**EXCERPTED RECORDS**
---------------

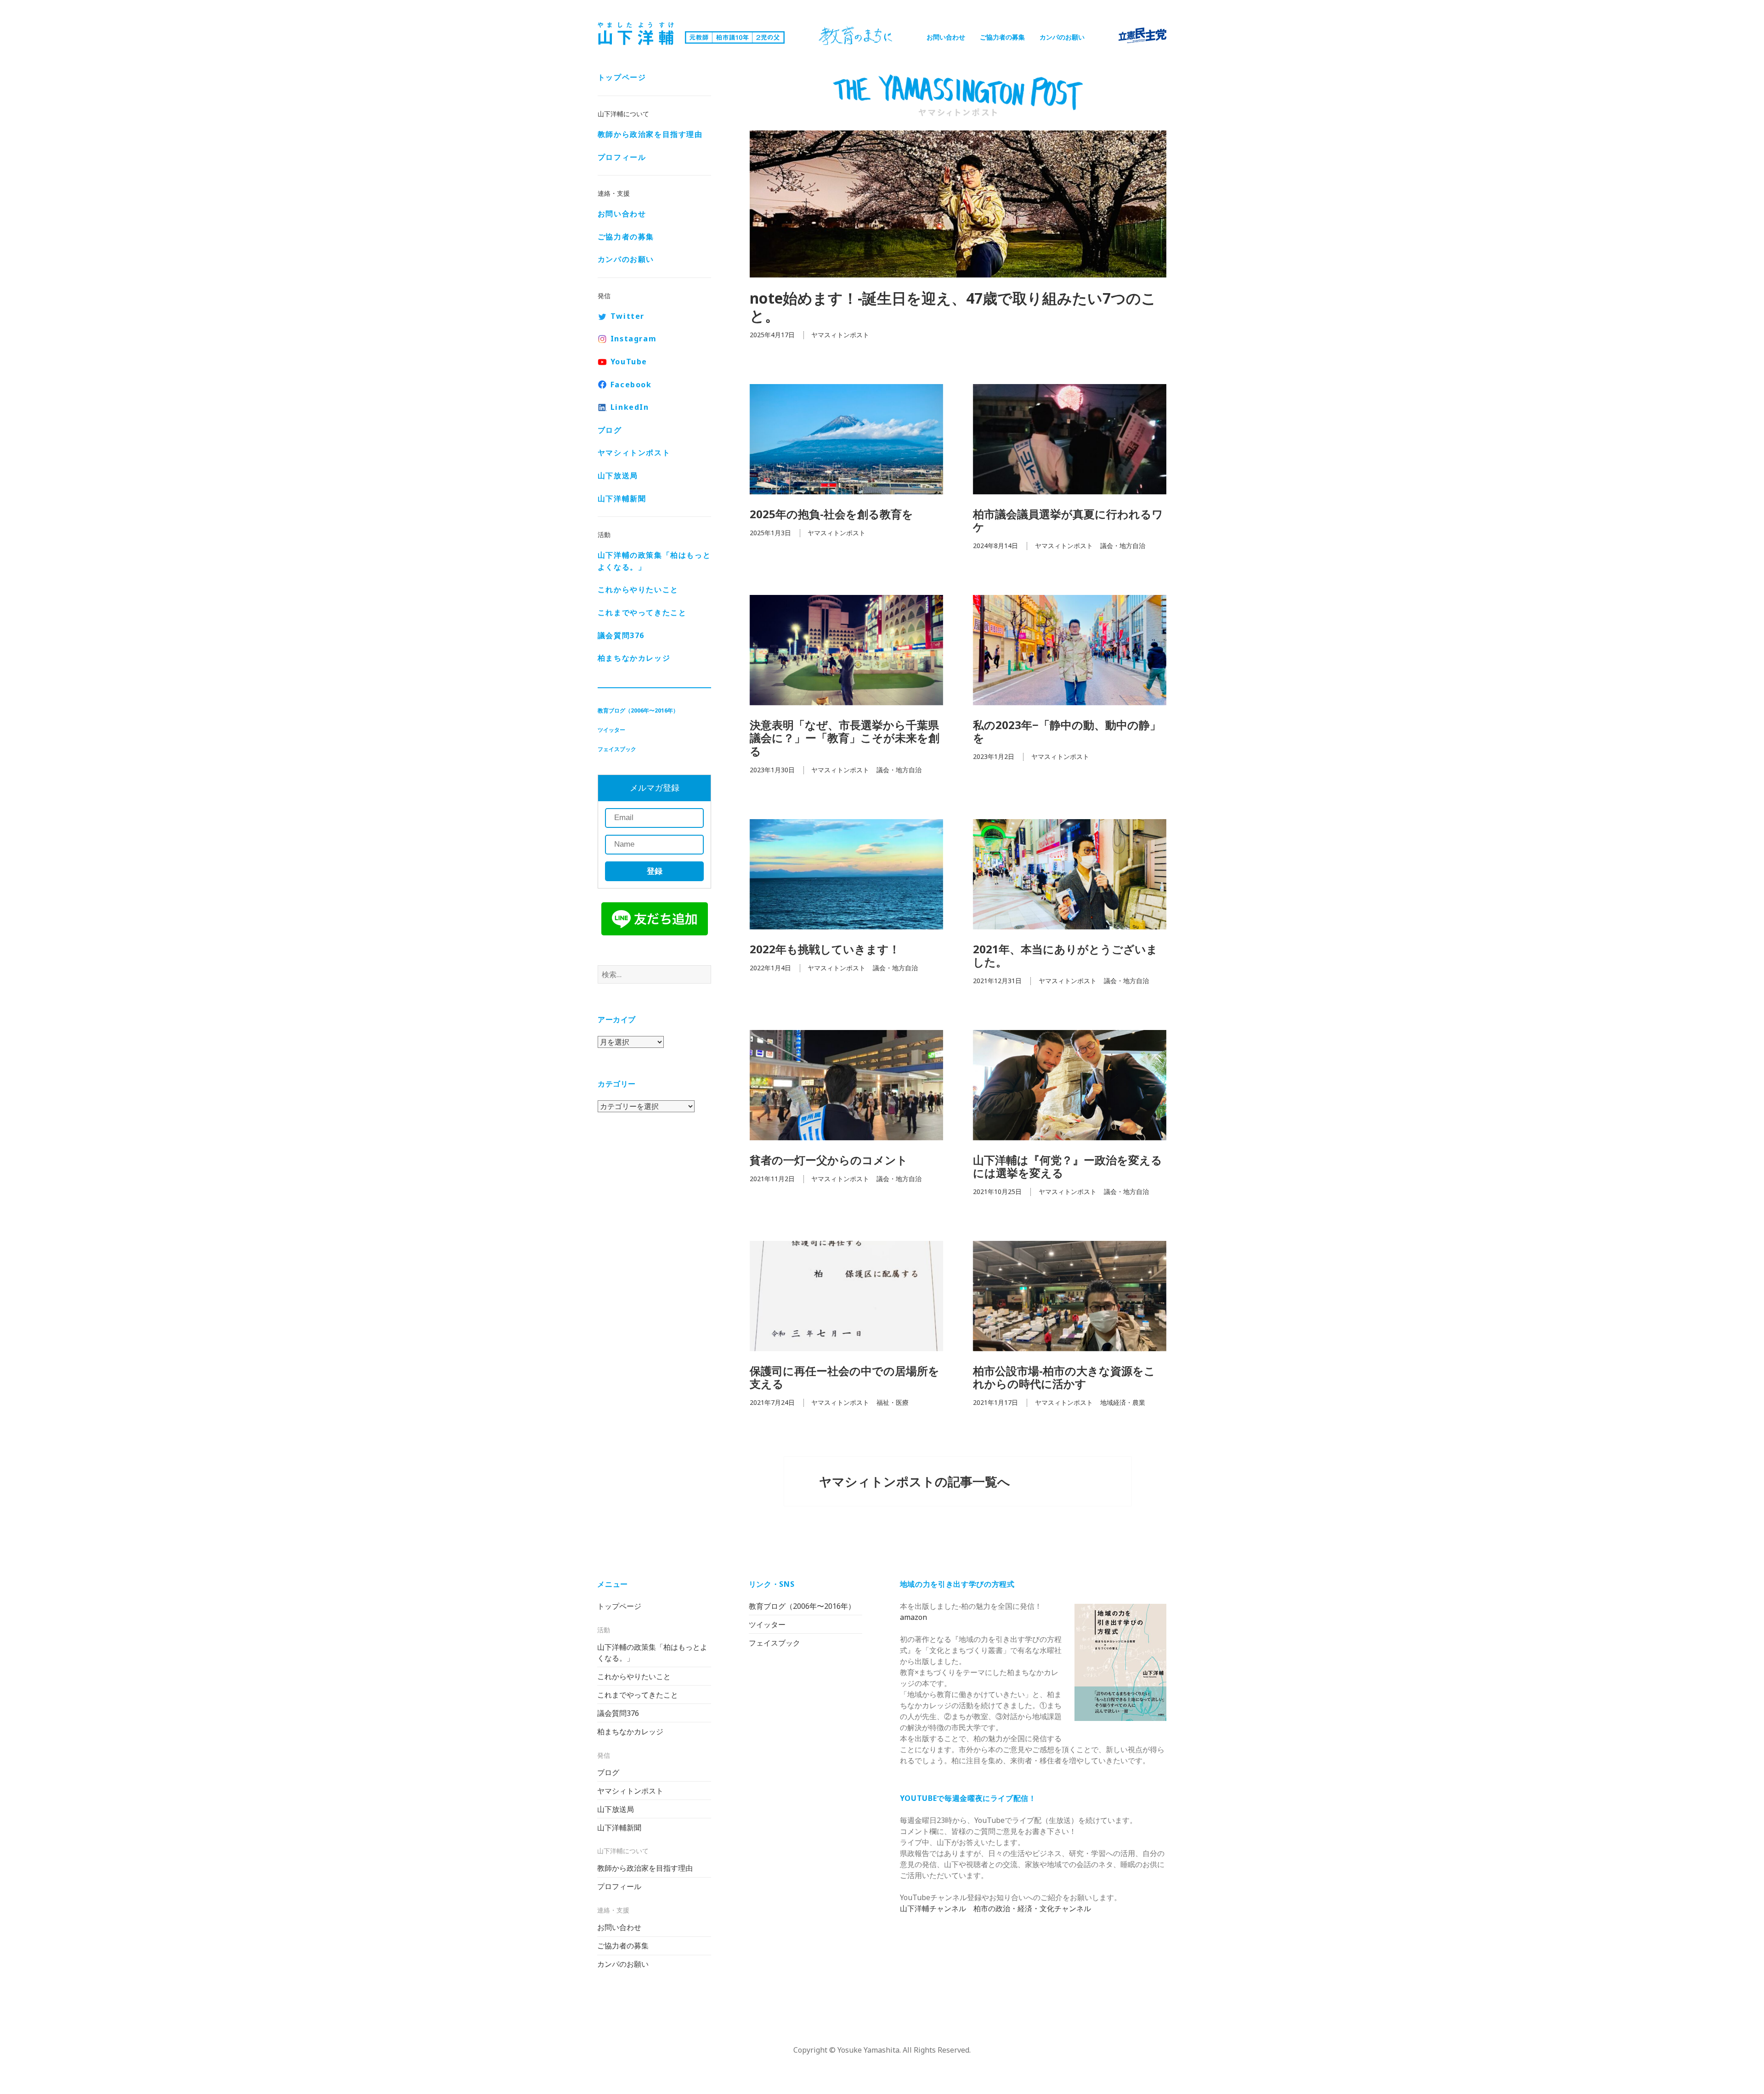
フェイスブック (617, 749)
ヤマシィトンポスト (634, 452)
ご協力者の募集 (1002, 37)
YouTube (629, 362)
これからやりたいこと (638, 589)
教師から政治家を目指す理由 (650, 134)
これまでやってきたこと (642, 612)
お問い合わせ (946, 37)
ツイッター (611, 730)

---------------

**THE TASK**
Return the listing unchanged, but drop every picture.

**EXERCISE SOLUTION**
フェイスブック (617, 749)
ヤマシィトンポスト (634, 452)
ご協力者の募集 (1002, 37)
YouTube (629, 362)
これからやりたいこと (638, 589)
教師から政治家を目指す理由 (650, 134)
これまでやってきたこと (642, 612)
お問い合わせ (946, 37)
ツイッター (611, 730)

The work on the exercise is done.